Humiston’s odyssey and the subsequent effects of his death on his family have been thoroughly chronicled by Mark H. Dunkelman in Gettysburg’s Unknown Soldier: The Life, Death, and Celebrity of Amos Humiston (Praeger Press, Westport, Conn., $45). Dun-kelman researched many aspects of Humiston’s life, including his careers in harness making and whaling, to put together a biography that also offers insights into the America of the 1850s and 1860s. A scholar of the 154th New York Infantry Regiment, Dunkelman provides a detailed portrait, relying on letters between Humiston and his wife, Philinda, regimental records and the letters of fellow soldiers.
The heart of the book focuses on Humiston’s life as a soldier. He heard his first shots fired in anger in December 1862, when his regiment arrived at Fredericksburg just as the battle was ending. He next participated in Maj. Gen. Ambrose Burnside’s futile Mud March along the Rappahannock River. The mud, which Humiston described as “glue,” hindered the army’s movement and exhausted the men trying to march in it. The regiment spent the winter encamped at Falmouth and Stafford Court House, Va., waiting for the next campaign to begin. During the lull, Humiston wrote to his wife and even sent her some poetry. It was during those winter months that the 154th acquired the nickname the “Hardtack” Regiment, the result of a popular scheme of trading used coffee beans for hardtack.
At Chancellorsville in May 1863, Humiston crossed the Rappahannock with his regiment, and they drove off Confederate skirmishers before bivouacking. The Hardtack Regiment would soon see more severe action. On May 2, Confederate Lt. Gen. Thomas J. “Stonewall” Jackson’s troops attacked the Union right flank, held by the XI Corps. Humiston’s regiment witnessed the mad retreat as panicked Union soldiers ran through the defense line of the 154th. Following close behind were the Confederate soldiers. The Hardtackers held the line for as long as they could before giving way to the enemy avalanche. Humiston wrote Philinda after the battle to re-assure her “that I am in the land of the living.”

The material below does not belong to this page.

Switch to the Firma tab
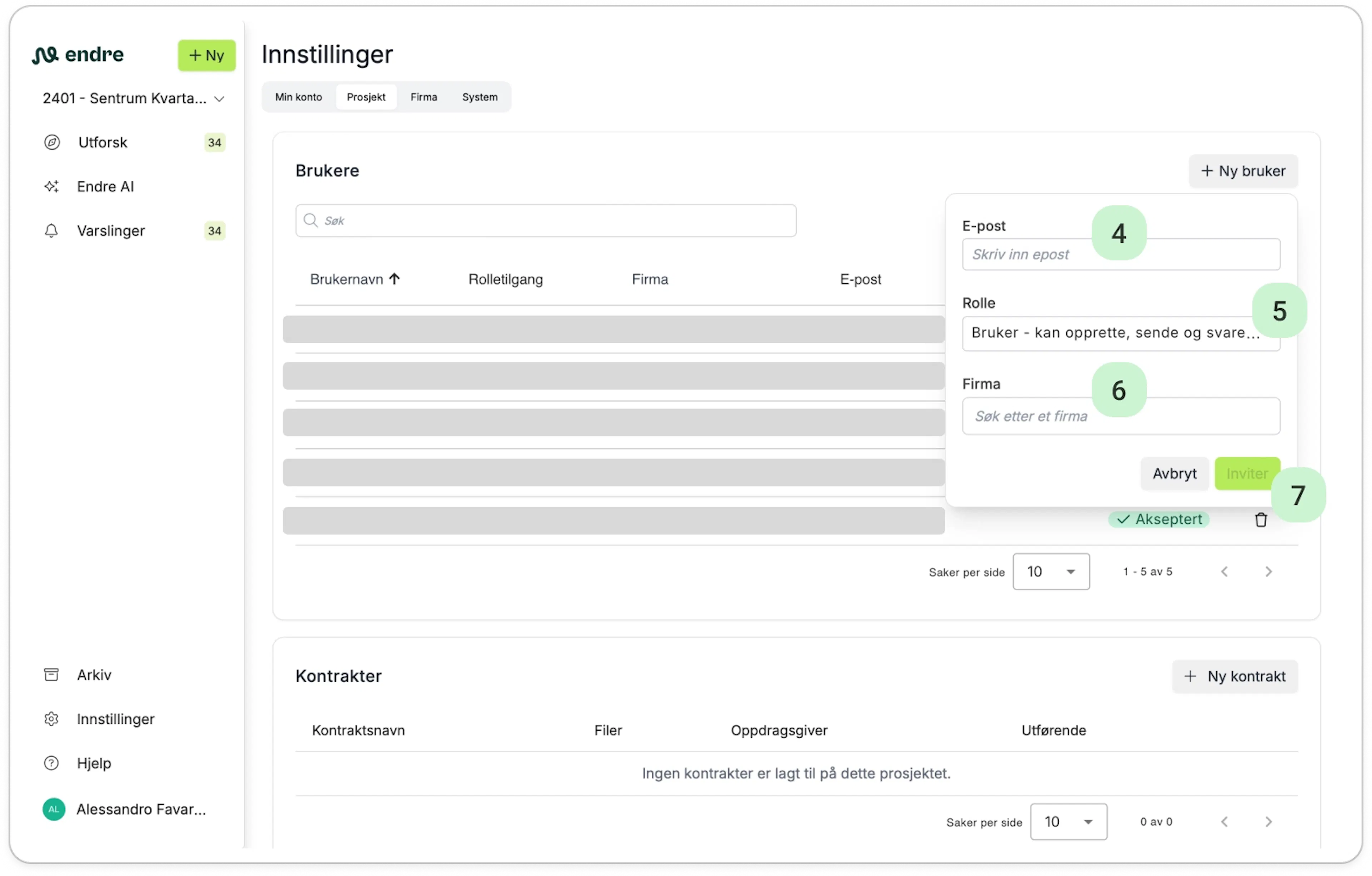Viewport: 1372px width, 876px height. pos(424,98)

But Humiston’s war was not over. On June 12, the 154th received orders to head north. They reached Gettysburg on July 1. Passing though the town, the Hardtackers went into the Union line in front of Kuhn’s brickyard to defend against Maj. Gen. Jubal Early’s at-tack from the northeast. They did not have to wait long. The Confederates crested the hill in front of the Union line, filling the defenders with awe. The Federals then opened fire, which the Rebels immediately answered, and Humiston’s comrades began to fall.
The Confederates flanked the regiment to the 154th’s right, and the Union line began to crumble. Humiston fled toward Cemetery Hill, followed closely by Confederate soldiers. That was the last anyone saw of the sergeant alive. Later that night, Captain Lewis Warner, who had been detached from the regiment to lead a scouting party, was shocked to learn that three officers and 15 men were all that was left of the 154th.

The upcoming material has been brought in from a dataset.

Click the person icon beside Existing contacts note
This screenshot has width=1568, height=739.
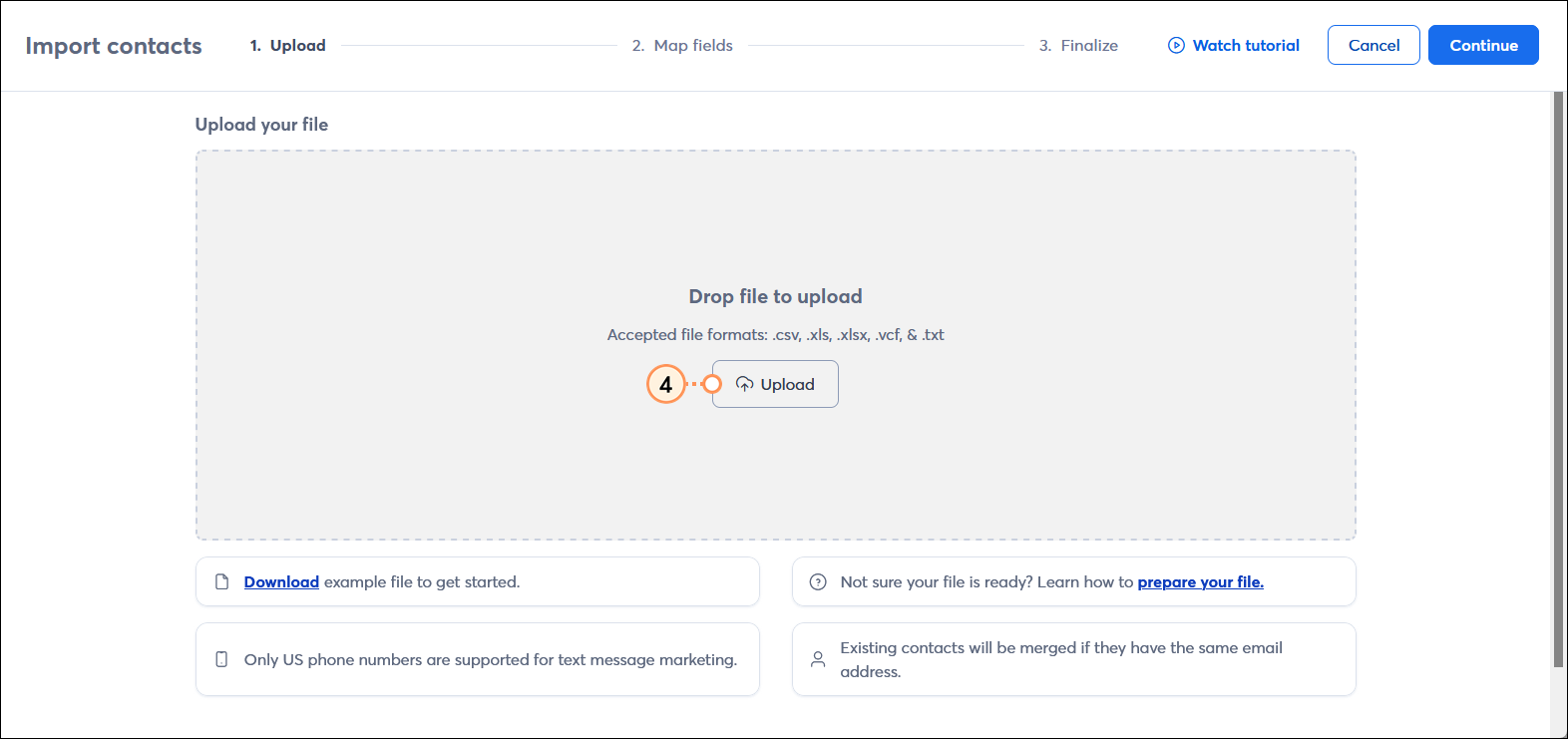coord(818,659)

Amos Humiston’s fame began a few days later, when a woman discovered the body of an unidentified Union soldier clutching an ambrotype of his three children. The picture eventually found its way to her friend, Dr. Francis Bourns, who submitted stories to various Northern newspapers. Each time he received an inquiry about the soldier, Bourns sent a carte de visite–an inexpensively duplicated photo–of the children to the writer, hoping that someone would be able to identify the unknown soldier. The story rapidly spread, and Humiston became famous as the “Unknown Soldier of Gettysburg.”

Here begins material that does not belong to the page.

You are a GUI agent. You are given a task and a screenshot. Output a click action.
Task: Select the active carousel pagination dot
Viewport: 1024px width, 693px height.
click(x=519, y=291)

When news of the unknown soldier reached Portville via newspapers, Philinda requested a carte de visite. When the photo arrived in November, Philinda saw her three children staring back at her and realized that her husband was dead.
The news that the unidentified soldier had finally been named was as big a story as the discovery of his body had been five months earlier. A poem and later a song, “The Children of the Battlefield,” were published and widely distributed. Sales of cartes de visite of the Humiston children–Franklin, Frederick and Alice–soared. It seemed that everyone in the North wanted their images.
But the saga of Amos Humiston did not end with the discovery of his identity. Dr. Bourns and other Philadelphia residents founded the Homestead Association, a Gettysburg foundation to raise money for a home for the orphans of soldiers. After the war, Philinda and her three children traveled to Gettysburg to visit Humiston’s grave and take up residence in the orphanage. Philinda worked there as a wardrobe mistress, making clothes for the children.
Dunkelman’s book follows the lives of Philinda, the children and their descend-ants. Gettysburg’s Unknown Soldier ends with the unveiling of the Amos Humiston Memorial at Gettysburg in 1993, the only monument to an individual enlisted man on the Gettysburg battlefield. One drawback in the book is the excessive amount of coverage that Humiston’s grandchildren are given, but Dunkelman’s thoroughness and attention to detail are commendable.
Gettysburg’s Unknown Soldier is a very human tale that can be enjoyed by historians and casual readers alike. Dunkelman weaves an intimate biography around a larger picture of late-19th-century America. In doing so, he has produced a very readable book.